[START OF ROWS]
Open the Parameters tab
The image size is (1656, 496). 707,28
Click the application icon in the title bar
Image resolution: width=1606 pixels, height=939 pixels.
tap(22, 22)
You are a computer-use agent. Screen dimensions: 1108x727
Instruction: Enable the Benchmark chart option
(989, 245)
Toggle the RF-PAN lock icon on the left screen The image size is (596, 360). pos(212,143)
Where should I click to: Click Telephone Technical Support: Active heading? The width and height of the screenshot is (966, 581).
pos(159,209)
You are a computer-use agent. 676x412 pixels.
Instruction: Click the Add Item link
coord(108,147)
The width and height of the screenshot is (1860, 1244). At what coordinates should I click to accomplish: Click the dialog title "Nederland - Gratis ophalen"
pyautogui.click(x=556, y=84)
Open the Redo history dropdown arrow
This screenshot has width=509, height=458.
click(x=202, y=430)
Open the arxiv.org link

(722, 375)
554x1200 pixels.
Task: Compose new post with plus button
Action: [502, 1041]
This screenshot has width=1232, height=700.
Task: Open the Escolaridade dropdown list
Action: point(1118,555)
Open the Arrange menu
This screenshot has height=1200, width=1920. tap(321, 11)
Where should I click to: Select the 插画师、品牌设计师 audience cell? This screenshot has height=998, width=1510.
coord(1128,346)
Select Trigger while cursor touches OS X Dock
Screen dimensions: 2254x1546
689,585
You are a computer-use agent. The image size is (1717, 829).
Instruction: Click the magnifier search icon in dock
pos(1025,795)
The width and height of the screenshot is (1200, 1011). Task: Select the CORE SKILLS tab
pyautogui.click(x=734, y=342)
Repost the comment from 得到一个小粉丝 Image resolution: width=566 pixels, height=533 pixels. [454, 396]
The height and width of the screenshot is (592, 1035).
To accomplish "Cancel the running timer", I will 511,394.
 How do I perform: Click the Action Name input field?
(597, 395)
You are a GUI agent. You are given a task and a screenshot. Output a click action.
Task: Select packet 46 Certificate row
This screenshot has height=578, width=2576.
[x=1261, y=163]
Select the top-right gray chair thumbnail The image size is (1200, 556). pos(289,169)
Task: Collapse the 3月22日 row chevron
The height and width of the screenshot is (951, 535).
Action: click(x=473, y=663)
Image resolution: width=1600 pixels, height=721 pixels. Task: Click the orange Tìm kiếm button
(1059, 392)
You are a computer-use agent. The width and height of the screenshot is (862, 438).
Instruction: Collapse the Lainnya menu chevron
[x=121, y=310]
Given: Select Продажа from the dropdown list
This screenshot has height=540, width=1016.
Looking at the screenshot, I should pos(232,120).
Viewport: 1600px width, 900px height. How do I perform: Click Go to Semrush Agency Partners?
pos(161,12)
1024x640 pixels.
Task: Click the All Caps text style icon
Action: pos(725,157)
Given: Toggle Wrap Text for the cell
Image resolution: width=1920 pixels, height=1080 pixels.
[END OF ROWS]
[WHAT NEEDS TO BE DONE]:
Render the data above as a Markdown table with one row per non-blank line, using the columns "No." and "Text"; number the rows consecutively.

[TASK SOLUTION]:
| No. | Text |
|---|---|
| 1 | Open the Parameters tab |
| 2 | The image size is (1656, 496). 707,28 |
| 3 | Click the application icon in the title bar |
| 4 | Image resolution: width=1606 pixels, height=939 pixels. |
| 5 | tap(22, 22) |
| 6 | You are a computer-use agent. Screen dimensions: 1108x727 |
| 7 | Instruction: Enable the Benchmark chart option |
| 8 | (989, 245) |
| 9 | Toggle the RF-PAN lock icon on the left screen The image size is (596, 360). pos(212,143) |
| 10 | Where should I click to: Click Telephone Technical Support: Active heading? The width and height of the screenshot is (966, 581). |
| 11 | pos(159,209) |
| 12 | You are a computer-use agent. 676x412 pixels. |
| 13 | Instruction: Click the Add Item link |
| 14 | coord(108,147) |
| 15 | The width and height of the screenshot is (1860, 1244). At what coordinates should I click to accomplish: Click the dialog title "Nederland - Gratis ophalen" |
| 16 | pyautogui.click(x=556, y=84) |
| 17 | Open the Redo history dropdown arrow |
| 18 | This screenshot has width=509, height=458. |
| 19 | click(x=202, y=430) |
| 20 | Open the arxiv.org link |
| 21 | (722, 375) |
| 22 | 554x1200 pixels. |
| 23 | Task: Compose new post with plus button |
| 24 | Action: [502, 1041] |
| 25 | This screenshot has width=1232, height=700. |
| 26 | Task: Open the Escolaridade dropdown list |
| 27 | Action: point(1118,555) |
| 28 | Open the Arrange menu |
| 29 | This screenshot has height=1200, width=1920. tap(321, 11) |
| 30 | Where should I click to: Select the 插画师、品牌设计师 audience cell? This screenshot has height=998, width=1510. |
| 31 | coord(1128,346) |
| 32 | Select Trigger while cursor touches OS X Dock |
| 33 | Screen dimensions: 2254x1546 |
| 34 | 689,585 |
| 35 | You are a computer-use agent. The image size is (1717, 829). |
| 36 | Instruction: Click the magnifier search icon in dock |
| 37 | pos(1025,795) |
| 38 | The width and height of the screenshot is (1200, 1011). Task: Select the CORE SKILLS tab |
| 39 | pyautogui.click(x=734, y=342) |
| 40 | Repost the comment from 得到一个小粉丝 Image resolution: width=566 pixels, height=533 pixels. [454, 396] |
| 41 | The height and width of the screenshot is (592, 1035). |
| 42 | To accomplish "Cancel the running timer", I will 511,394. |
| 43 |  How do I perform: Click the Action Name input field? |
| 44 | (597, 395) |
| 45 | You are a GUI agent. You are given a task and a screenshot. Output a click action. |
| 46 | Task: Select packet 46 Certificate row |
| 47 | This screenshot has height=578, width=2576. |
| 48 | [x=1261, y=163] |
| 49 | Select the top-right gray chair thumbnail The image size is (1200, 556). pos(289,169) |
| 50 | Task: Collapse the 3月22日 row chevron |
| 51 | The height and width of the screenshot is (951, 535). |
| 52 | Action: click(x=473, y=663) |
| 53 | Image resolution: width=1600 pixels, height=721 pixels. Task: Click the orange Tìm kiếm button |
| 54 | (1059, 392) |
| 55 | You are a computer-use agent. The width and height of the screenshot is (862, 438). |
| 56 | Instruction: Collapse the Lainnya menu chevron |
| 57 | [x=121, y=310] |
| 58 | Given: Select Продажа from the dropdown list |
| 59 | This screenshot has height=540, width=1016. |
| 60 | Looking at the screenshot, I should pos(232,120). |
| 61 | Viewport: 1600px width, 900px height. How do I perform: Click Go to Semrush Agency Partners? |
| 62 | pos(161,12) |
| 63 | 1024x640 pixels. |
| 64 | Task: Click the All Caps text style icon |
| 65 | Action: pos(725,157) |
| 66 | Given: Toggle Wrap Text for the cell |
| 67 | Image resolution: width=1920 pixels, height=1080 pixels. |